Task goal: From the data below, copy exactly the lines that lie between the one holding "Where should I" and the one holding "Screen dimensions: 545x486", including both, and nothing more.

Supplied records:
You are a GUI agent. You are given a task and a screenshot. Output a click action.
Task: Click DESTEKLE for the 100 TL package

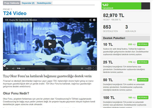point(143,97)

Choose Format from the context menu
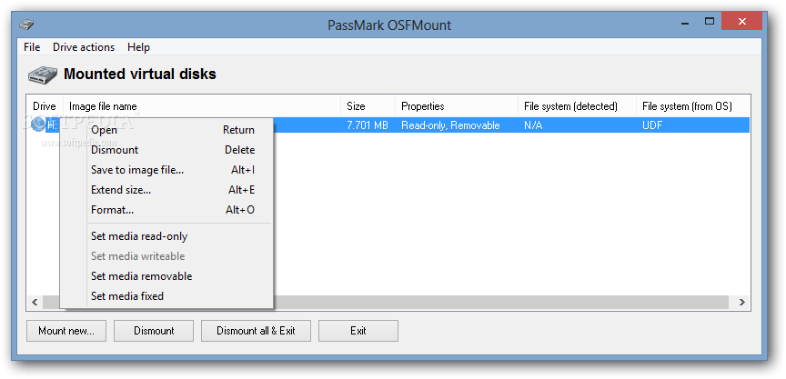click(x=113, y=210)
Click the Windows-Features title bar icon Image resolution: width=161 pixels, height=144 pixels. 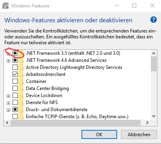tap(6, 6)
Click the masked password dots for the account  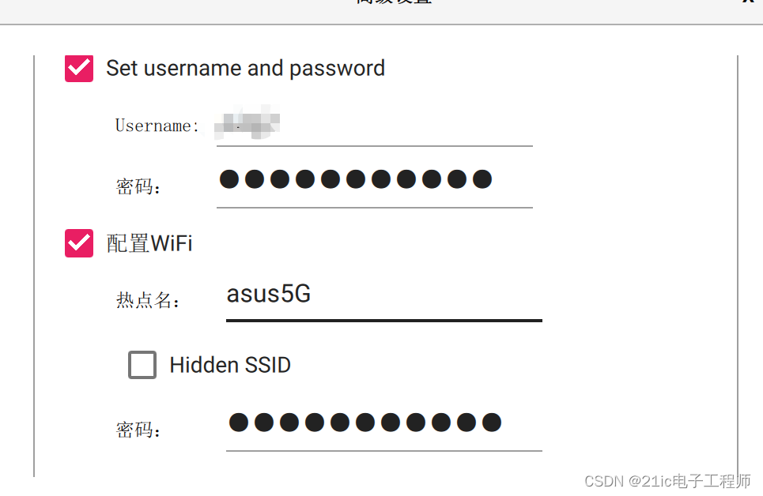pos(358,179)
--
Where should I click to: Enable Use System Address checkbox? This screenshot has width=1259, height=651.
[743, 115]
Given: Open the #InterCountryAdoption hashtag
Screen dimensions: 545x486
...
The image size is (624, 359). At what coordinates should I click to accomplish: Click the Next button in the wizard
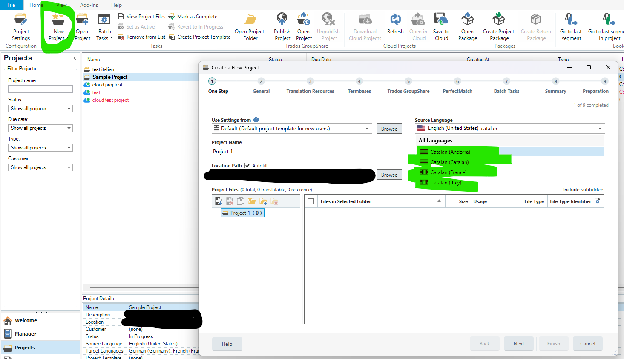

Task answer:
Where should I click to: Enable Use System Address checkbox? This screenshot has width=1259, height=651.
[743, 115]
Given: Open the #InterCountryAdoption hashtag
Screen dimensions: 545x486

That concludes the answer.